To see where it fails, try drawing it in 2 dimensions. F is then a rectangle, you've sliced each side into $m$ equal portions, in other word you made an $m$ by $m$ grid of smaller rectangles out of F. You then defined your $R_k$ as being the diagonal, smaller rectangles... Meaning you're missing all the other $m(m-1)$ rectangles.

If we go back to $n$ dimensions, you have a $m\times m\times\ldots\times m$ (a total of n times) hypergrid, which contains $m^n$ small hyper-rectangles. In your definition, you only take the $m$ diagonal elements and you're then missing $m(m^{n-1}-1)$ hyper-rectangles.

EDIT

Because I have no clue what your background in maths (and other related topics) is, I have included a lot of details below. If you still need more on some points feel free to ask though, if you already know part of what's below, my apologies for making it so long.

Defining enough hyper-rectangles

Let $M$ be a positive integer such that

$$\frac{\operatorname{diam}(F)}M =\sqrt{\sum_{i=1}^n\left( \frac{b_i-a_i}M\right)^2} <\epsilon$$

We want to split $F$ into smaller hyper-rectangles so that their diameter is no more than $\frac{\operatorname{diam}(F)}M$, and that they are a partition of $F$. The most natural way to do that is, as you tried previously, to divide $F$ into a hyper-grid of size $M\times M\times\ldots\times M$ ($n$ times).

It is quite annoying to do so formally, and even more so if you limit yourself to only one index. For now let's see what we can do with multiple indices, consider $n$ integers $i_1,i_2,\ldots,i_n\in\left[\!\left[ 0,M-1 \right]\!\right]$ and define

\begin{align*} R({i_1,\ldots,i_n}) &= \left[ a_1+\frac{i_1(b_1-a_1)}M, \ a_1+\frac{(i_1+1)(b_1-a_1)}M \right] \times\ldots\times \left[ a_n+\frac{i_n(b_n-a_n)}M, \ a_n+\frac{(i_n+1)(b_n-a_n)}M \right] \end{align*}

Proof that our hyper-rectangles do not spill outside of $F$ (edit 2)
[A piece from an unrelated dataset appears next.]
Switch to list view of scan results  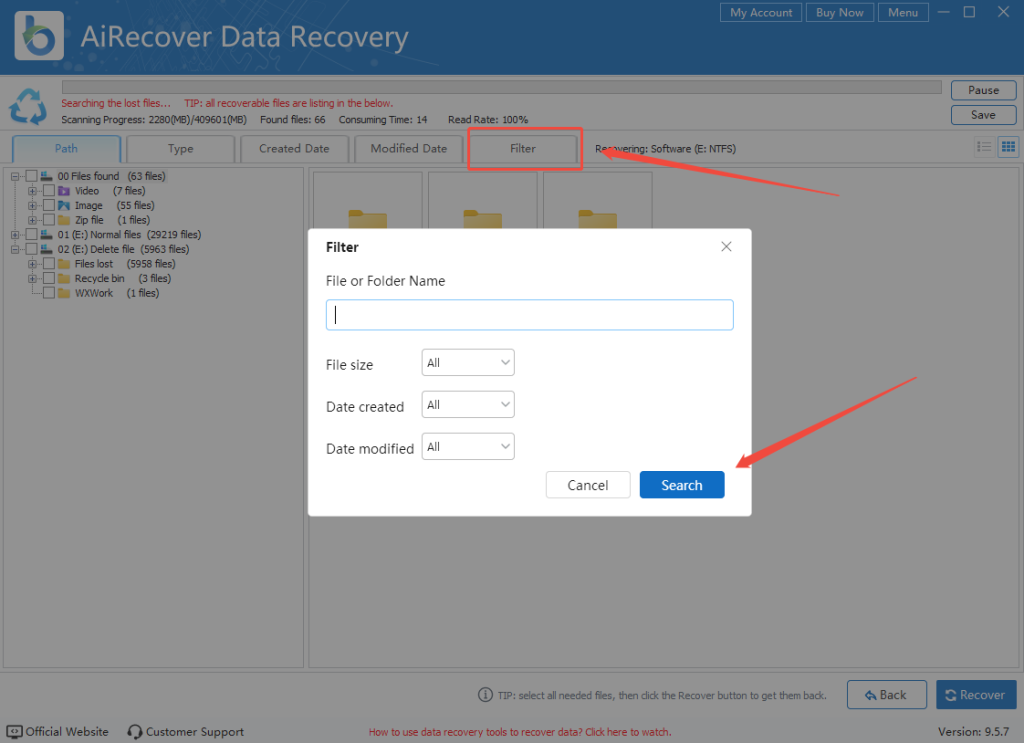tap(984, 146)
As requested, here are some details on proving the inclusion $$ \bigcup_{0\le i_1,\ \ldots\ ,i_n\le M-1} R(i_1,\ldots,i_n) \subseteq F $$ Consider one small hyper-rectangle $R(i_1,\ldots,i_n)$ and let $x\in R(i_1,\ldots,i_n)$. For $k$, $1\le k\le n$, we have by definition of the hyper-rectangle $$a_k+\frac{i_k(b_k-a_k)}M \le x_k \le a_k+\frac{(i_k+1)(b_k-a_k)}M$$ Now remember that $0\le i_k\le M-1$, we deduce the following: \begin{align*} 0\le \frac{i_k}M &\implies a_k\le a_k+\frac{i_k(b_k-a_k)}M\\ \frac{i_k+1}M\le 1 &\implies a_k+\frac{(i_k+1)(b_k-a_k)}M \le a_k+ b_k-a_k=b_k \end{align*} It follows that $a_k\le x_k\le b_k$. This is true for all $1\le k\le n$, therefore $x\in F$, thus $R(i_1,\ldots,i_n)\subseteq F$, and finally $$ \bigcup_{0\le i_1,\ \ldots\ ,i_n\le M-1} R(i_1,\ldots,i_n) \subseteq F $$

Proof that we have enough hyper-rectangles (v2)

We now want to prove the reverse inclusion (which was where your previous approach failed).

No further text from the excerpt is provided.